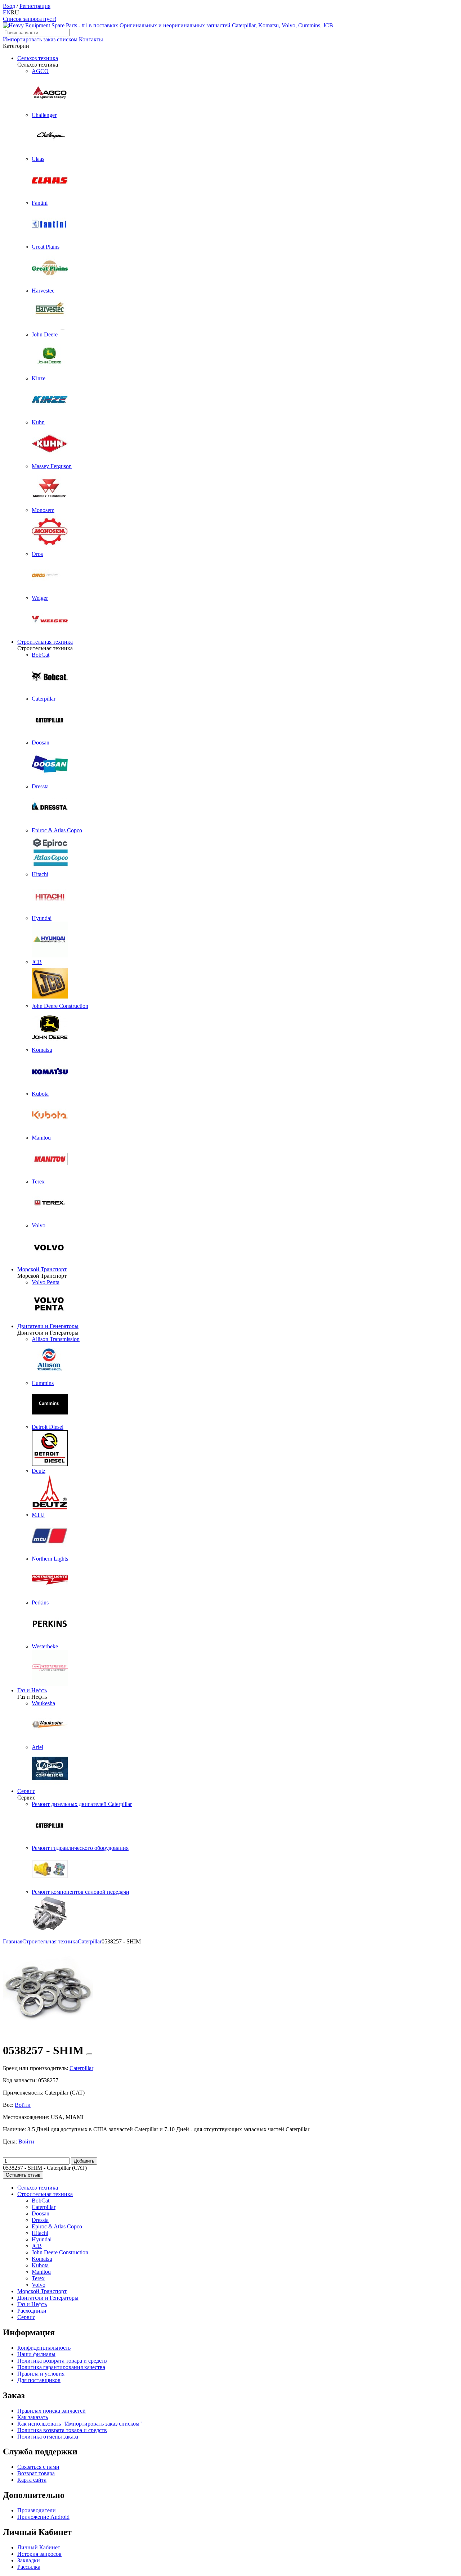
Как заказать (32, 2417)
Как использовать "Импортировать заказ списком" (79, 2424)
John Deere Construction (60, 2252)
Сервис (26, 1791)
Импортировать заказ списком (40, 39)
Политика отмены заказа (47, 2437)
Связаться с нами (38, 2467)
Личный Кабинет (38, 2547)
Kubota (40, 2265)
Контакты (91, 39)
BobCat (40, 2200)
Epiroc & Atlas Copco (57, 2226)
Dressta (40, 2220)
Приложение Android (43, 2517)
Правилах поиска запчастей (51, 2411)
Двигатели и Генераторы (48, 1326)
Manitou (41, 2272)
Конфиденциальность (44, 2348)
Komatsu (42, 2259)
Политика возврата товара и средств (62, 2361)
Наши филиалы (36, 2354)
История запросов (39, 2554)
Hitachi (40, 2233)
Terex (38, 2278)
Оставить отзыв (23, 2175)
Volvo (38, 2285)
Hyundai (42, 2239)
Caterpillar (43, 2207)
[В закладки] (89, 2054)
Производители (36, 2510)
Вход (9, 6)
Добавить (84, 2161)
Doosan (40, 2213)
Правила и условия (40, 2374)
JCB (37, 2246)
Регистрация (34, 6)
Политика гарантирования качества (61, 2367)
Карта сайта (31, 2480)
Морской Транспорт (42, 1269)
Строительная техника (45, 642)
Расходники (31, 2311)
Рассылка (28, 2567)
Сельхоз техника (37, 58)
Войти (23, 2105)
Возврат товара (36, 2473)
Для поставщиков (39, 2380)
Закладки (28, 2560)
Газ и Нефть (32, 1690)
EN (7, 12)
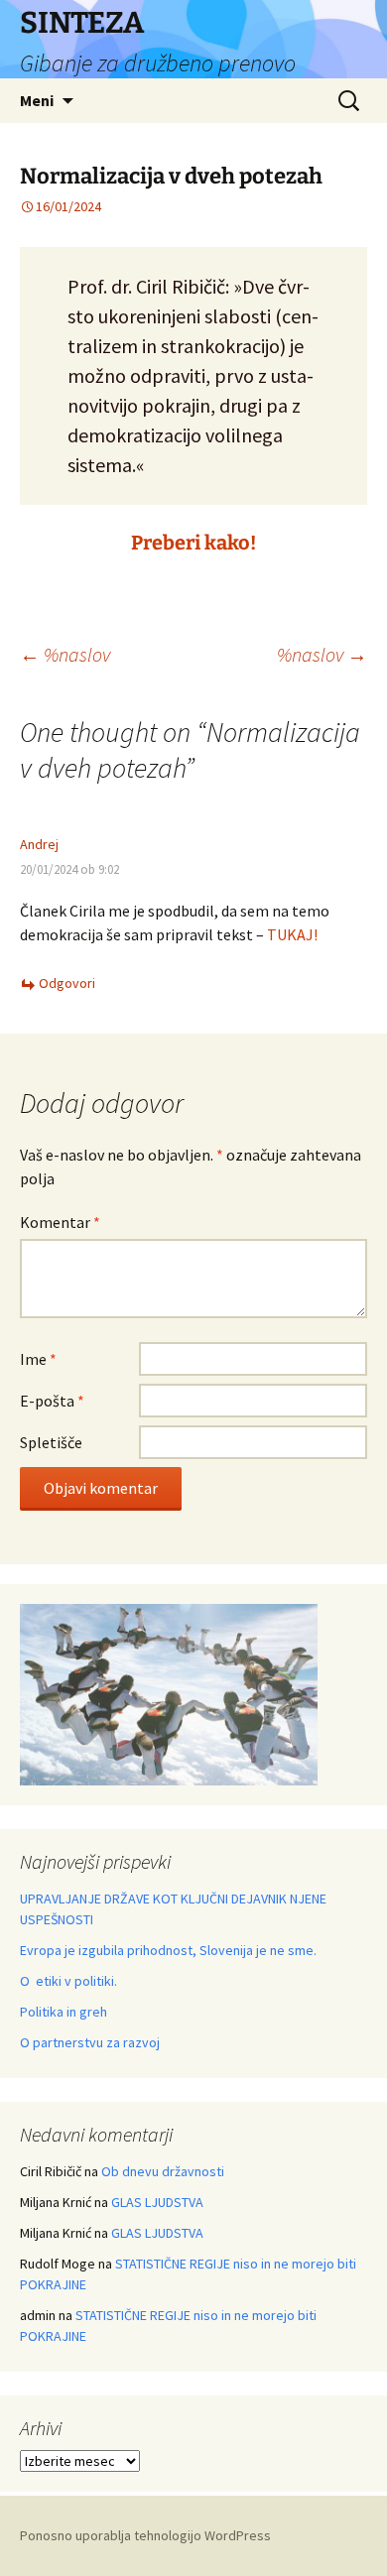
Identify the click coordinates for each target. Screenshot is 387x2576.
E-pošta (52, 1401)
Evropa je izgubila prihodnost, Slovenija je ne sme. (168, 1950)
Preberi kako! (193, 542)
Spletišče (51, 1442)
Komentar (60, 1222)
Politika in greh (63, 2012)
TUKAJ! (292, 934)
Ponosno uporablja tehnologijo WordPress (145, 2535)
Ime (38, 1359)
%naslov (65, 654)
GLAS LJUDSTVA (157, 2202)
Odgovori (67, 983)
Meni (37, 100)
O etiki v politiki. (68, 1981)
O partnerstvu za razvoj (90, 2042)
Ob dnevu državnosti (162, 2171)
----------
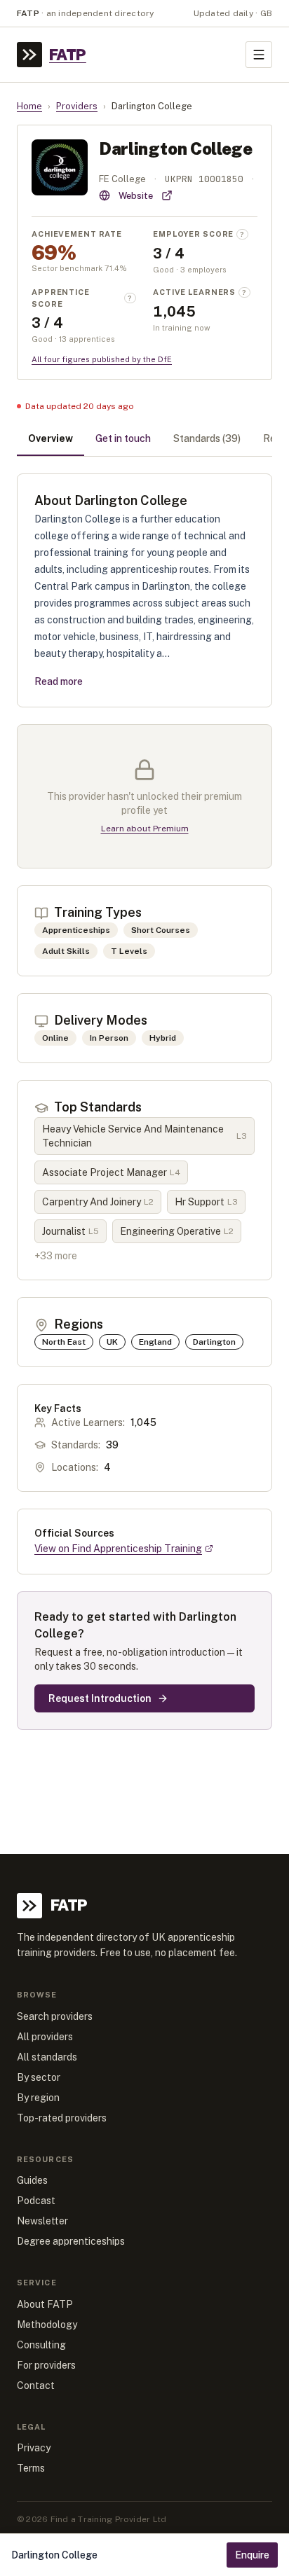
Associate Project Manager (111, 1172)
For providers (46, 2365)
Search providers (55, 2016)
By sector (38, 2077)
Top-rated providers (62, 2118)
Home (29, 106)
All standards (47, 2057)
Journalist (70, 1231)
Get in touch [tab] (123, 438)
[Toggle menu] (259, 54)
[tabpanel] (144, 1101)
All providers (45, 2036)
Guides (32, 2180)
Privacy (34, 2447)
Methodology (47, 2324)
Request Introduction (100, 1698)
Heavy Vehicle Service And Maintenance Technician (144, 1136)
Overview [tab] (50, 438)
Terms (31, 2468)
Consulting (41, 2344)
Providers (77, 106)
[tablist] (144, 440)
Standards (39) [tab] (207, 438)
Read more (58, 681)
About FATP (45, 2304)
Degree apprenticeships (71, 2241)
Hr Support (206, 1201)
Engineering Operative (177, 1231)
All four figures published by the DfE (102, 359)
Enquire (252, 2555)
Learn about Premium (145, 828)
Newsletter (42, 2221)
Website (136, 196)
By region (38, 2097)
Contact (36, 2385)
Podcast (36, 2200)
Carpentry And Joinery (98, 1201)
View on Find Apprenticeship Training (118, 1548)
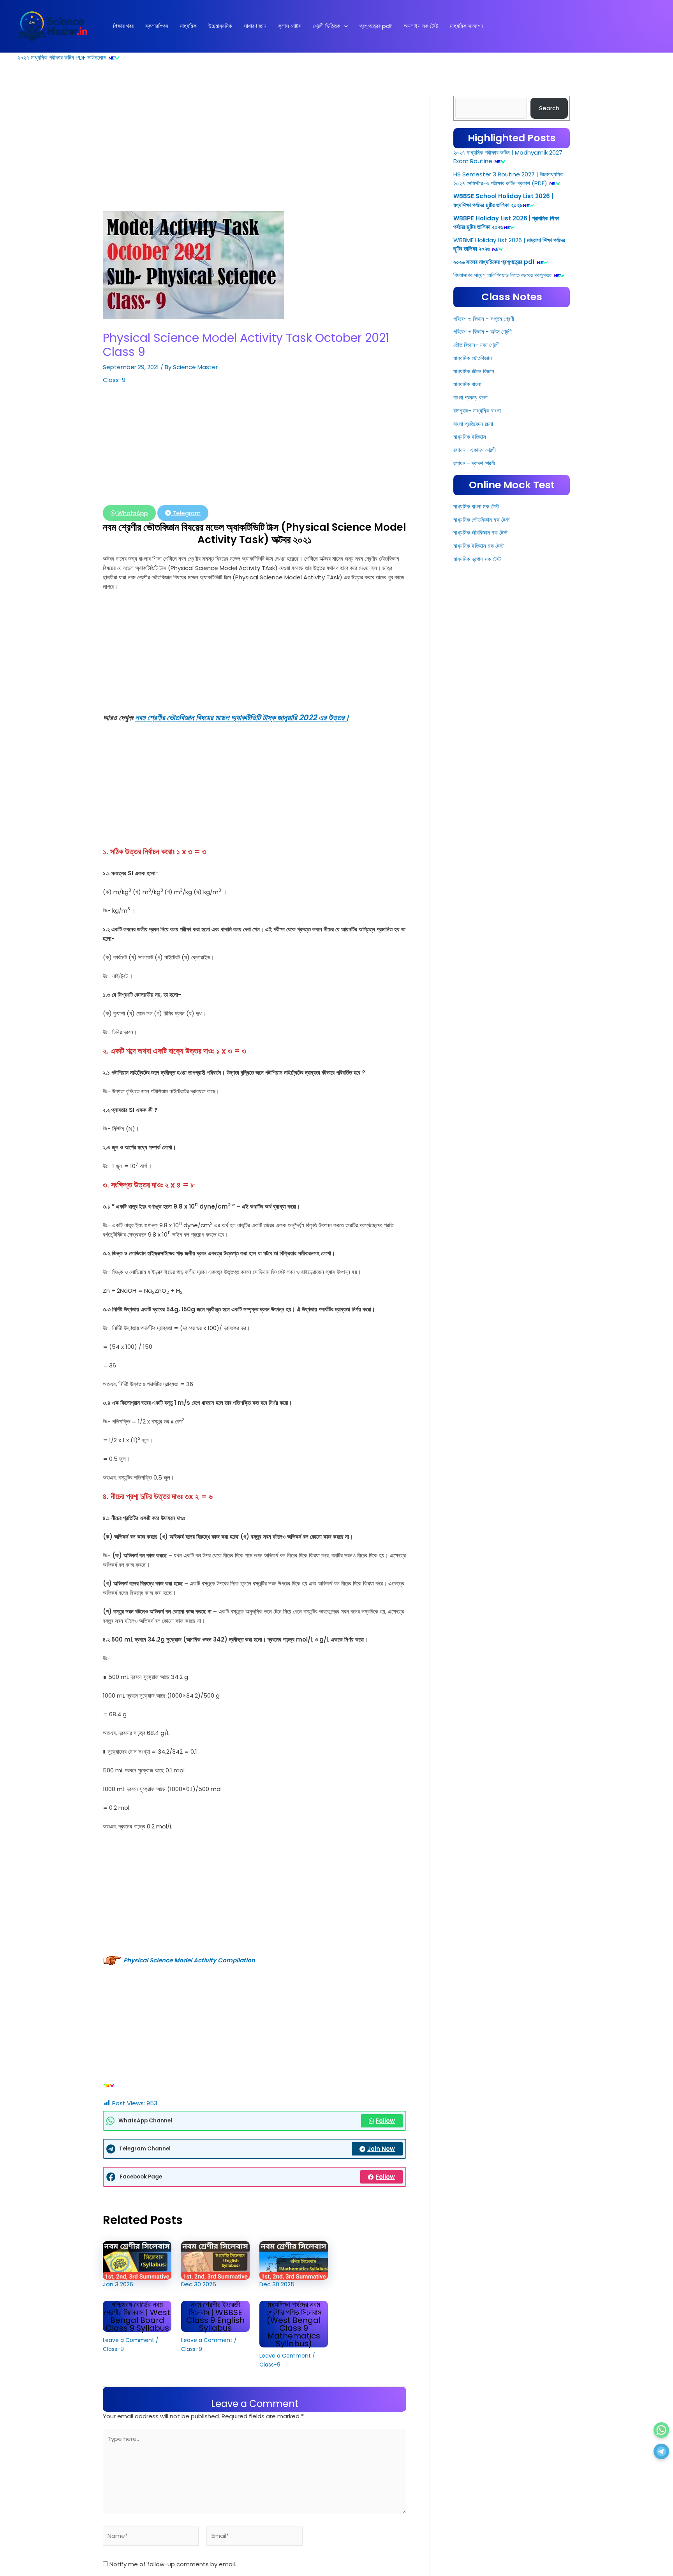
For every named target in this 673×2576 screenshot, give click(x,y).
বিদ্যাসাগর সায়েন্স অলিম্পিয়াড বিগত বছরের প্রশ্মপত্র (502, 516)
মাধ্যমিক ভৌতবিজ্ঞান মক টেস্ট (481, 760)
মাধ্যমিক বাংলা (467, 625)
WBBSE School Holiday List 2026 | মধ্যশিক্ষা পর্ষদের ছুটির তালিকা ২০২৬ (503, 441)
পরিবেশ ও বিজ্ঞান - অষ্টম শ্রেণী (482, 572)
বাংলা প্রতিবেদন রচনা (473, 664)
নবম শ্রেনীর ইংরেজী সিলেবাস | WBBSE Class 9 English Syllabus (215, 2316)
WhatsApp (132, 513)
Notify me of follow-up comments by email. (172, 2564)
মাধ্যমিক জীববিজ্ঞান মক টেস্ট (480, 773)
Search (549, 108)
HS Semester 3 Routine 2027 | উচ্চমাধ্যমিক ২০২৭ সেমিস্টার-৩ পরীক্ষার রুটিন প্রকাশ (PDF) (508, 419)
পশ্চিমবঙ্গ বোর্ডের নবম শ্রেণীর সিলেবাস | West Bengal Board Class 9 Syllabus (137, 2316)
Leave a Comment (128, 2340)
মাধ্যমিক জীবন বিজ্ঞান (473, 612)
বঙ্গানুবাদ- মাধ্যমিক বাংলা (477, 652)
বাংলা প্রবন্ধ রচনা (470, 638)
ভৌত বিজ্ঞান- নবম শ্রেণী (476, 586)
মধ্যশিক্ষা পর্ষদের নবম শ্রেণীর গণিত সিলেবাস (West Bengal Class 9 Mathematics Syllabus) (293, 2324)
----------
ACTIVITY: The stretch above running from the line with "Heavy Vehicle Service" through the line with "ভৌত বিজ্ঞান- নবম শ্রেণী (476, 586)" is all you should copy, exactly, leaving out the pictures.

FINISHED EXERCISE:
Heavy Vehicle Service And Maintenance Technician (144, 1136)
Overview [tab] (50, 438)
Terms (31, 2468)
Consulting (41, 2344)
Providers (77, 106)
[tablist] (144, 440)
Standards (39) [tab] (207, 438)
Read more (58, 681)
About FATP (45, 2304)
Degree apprenticeships (71, 2241)
Hr Support (206, 1201)
Engineering Operative (177, 1231)
All four figures published by the DfE (102, 359)
Enquire (252, 2555)
Learn about Premium (145, 828)
Newsletter (42, 2221)
Website (136, 196)
By region (38, 2097)
Contact (36, 2385)
Podcast (36, 2200)
Carpentry And Joinery (98, 1201)
View on Find Apprenticeship Training (118, 1548)
For every named target in this 673×2576 screenshot, give click(x,y).
বিদ্যাসাগর সায়েন্স অলিম্পিয়াড বিগত বছরের প্রশ্মপত্র (502, 516)
মাধ্যমিক ভৌতবিজ্ঞান মক টেস্ট (481, 760)
মাধ্যমিক বাংলা (467, 625)
WBBSE School Holiday List 2026 | মধ্যশিক্ষা পর্ষদের ছুটির তালিকা ২০২৬ (503, 441)
পরিবেশ ও বিজ্ঞান - অষ্টম শ্রেণী (482, 572)
বাংলা প্রতিবেদন রচনা (473, 664)
নবম শ্রেনীর ইংরেজী সিলেবাস | WBBSE Class 9 English Syllabus (215, 2316)
WhatsApp (132, 513)
Notify me of follow-up comments by email. (172, 2564)
মাধ্যমিক জীববিজ্ঞান মক টেস্ট (480, 773)
Search (549, 108)
HS Semester 3 Routine 2027 | উচ্চমাধ্যমিক ২০২৭ সেমিস্টার-৩ পরীক্ষার রুটিন প্রকাশ (PDF) (508, 419)
পশ্চিমবঙ্গ বোর্ডের নবম শ্রেণীর সিলেবাস | West Bengal Board Class 9 Syllabus (137, 2316)
Leave a Comment (128, 2340)
মাধ্যমিক জীবন বিজ্ঞান (473, 612)
বঙ্গানুবাদ- মাধ্যমিক বাংলা (477, 652)
বাংলা প্রবন্ধ রচনা (470, 638)
ভৌত বিজ্ঞান- নবম শ্রেণী (476, 586)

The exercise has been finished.